Text passage:
The Rwanda National Police (RNP), under the Ministry of Justice, is responsible for internal security. The Rwanda Defense Force (RDF), under the Ministry of Defense, is in charge of providing external security, although the RDF also works on internal security and intelligence matters alongside the RNP. Since April 2018 the Rwanda Investigation Bureau (RIB) has carried out many of the investigative functions formerly performed by the RNP, including counterterrorism investigations, investigation of economic and financial crimes, and judicial police functions. Civilian authorities maintained effective control over state security forces.
Significant human rights issues included: unlawful or arbitrary killings by state security forces; forced disappearance by state security forces; torture by state security forces; arbitrary detention by state security forces; political prisoners; arbitrary or unlawful interference with privacy; the worst forms of restrictions on free expression, press, and the internet, including threats of violence against journalists, censorship, website blocking, and criminal libel and slander laws; substantial interference with the rights of peaceful assembly and freedom of association, such as overly restrictive nongovernmental organization (NGO) laws; and restrictions on political participation; criminal violence against women and girls, which the government took insufficient action to prevent or prosecute.
The government occasionally took steps to prosecute or punish officials who committed abuses, including within the security services, but impunity involving civilian officials and some members of the state security forces was a problem.
Section 2. Respect for Civil Liberties, Including:
a. Freedom of Expression, Including for the Press
The constitution provides for freedom of expression, including for the press “in conditions prescribed by the law,” but the government severely restricted this right. Journalists reported government officials questioned, threatened, and at times arrested journalists who expressed views deemed critical of the government on sensitive topics.
The Rwanda Media Commission (RMC), a self-regulatory body, sometimes intervened on journalists’ behalf but was generally viewed as biased towards the government. Journalists reported most positions on the RMC board were filled in close consultation with the government and called into question the board’s independence.
Freedom of Expression: There were no official restrictions on individuals’ right to criticize the government publicly or privately on policy implementation and other issues, but broad interpretation of provisions in the penal code had a chilling effect on such criticism. The government generally did not tolerate criticism of the presidency and government policy on security, human rights, and other matters deemed sensitive.
Joseph Nkusi, a founding member of the Ishema party, remained in prison after being convicted of inciting civil disobedience and spreading rumors and sentenced to 10 years’ imprisonment by the Kigali High Court in 2018. Nkusi moved to Norway in 2009 where he applied for asylum and started a blog that was blocked by the Rwandan government. In 2016 he was deported back to his country of origin where he was arrested and charged. On July 17, an appellate court heard his appeal, but the court had not issued a ruling as of August 15.

What to do:
Transcribe the Rwanda passage between "Section 2. Respect" and "the board’s independence.", inclusive.

Supplied material:
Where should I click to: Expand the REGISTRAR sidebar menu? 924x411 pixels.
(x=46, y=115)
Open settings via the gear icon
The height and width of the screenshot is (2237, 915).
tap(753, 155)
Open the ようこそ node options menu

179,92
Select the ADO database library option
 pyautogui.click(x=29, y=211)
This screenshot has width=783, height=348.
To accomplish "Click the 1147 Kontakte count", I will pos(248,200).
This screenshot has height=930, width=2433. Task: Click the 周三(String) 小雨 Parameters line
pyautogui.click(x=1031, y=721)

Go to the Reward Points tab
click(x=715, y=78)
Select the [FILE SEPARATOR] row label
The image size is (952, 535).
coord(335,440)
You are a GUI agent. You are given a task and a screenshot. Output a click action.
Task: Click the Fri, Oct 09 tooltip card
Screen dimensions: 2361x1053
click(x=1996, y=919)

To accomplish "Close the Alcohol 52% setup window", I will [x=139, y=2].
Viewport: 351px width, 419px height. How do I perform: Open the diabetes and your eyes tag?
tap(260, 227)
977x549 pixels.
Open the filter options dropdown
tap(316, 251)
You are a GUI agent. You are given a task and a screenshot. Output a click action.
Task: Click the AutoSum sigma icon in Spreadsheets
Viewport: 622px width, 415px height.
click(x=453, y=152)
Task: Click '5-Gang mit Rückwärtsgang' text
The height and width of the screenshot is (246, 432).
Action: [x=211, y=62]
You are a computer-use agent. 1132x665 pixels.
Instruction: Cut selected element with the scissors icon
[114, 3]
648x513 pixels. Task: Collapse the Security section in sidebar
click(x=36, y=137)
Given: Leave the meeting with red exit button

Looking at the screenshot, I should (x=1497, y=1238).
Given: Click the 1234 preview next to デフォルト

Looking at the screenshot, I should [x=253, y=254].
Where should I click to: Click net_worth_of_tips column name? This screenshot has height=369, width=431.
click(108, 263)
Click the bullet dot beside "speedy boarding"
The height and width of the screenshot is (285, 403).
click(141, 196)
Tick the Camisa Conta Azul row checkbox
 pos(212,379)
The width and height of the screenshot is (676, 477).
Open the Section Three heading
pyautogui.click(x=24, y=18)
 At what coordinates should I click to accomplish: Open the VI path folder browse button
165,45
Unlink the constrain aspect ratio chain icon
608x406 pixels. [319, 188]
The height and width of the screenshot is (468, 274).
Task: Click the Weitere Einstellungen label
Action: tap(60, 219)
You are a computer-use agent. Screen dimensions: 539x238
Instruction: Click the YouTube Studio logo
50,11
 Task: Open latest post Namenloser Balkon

Solution to this problem:
Section 2. Respect for Civil Liberties, Including:
a. Freedom of Expression, Including for the Press
The constitution provides for freedom of expression, including for the press “in conditions prescribed by the law,” but the government severely restricted this right. Journalists reported government officials questioned, threatened, and at times arrested journalists who expressed views deemed critical of the government on sensitive topics.
The Rwanda Media Commission (RMC), a self-regulatory body, sometimes intervened on journalists’ behalf but was generally viewed as biased towards the government. Journalists reported most positions on the RMC board were filled in close consultation with the government and called into question the board’s independence.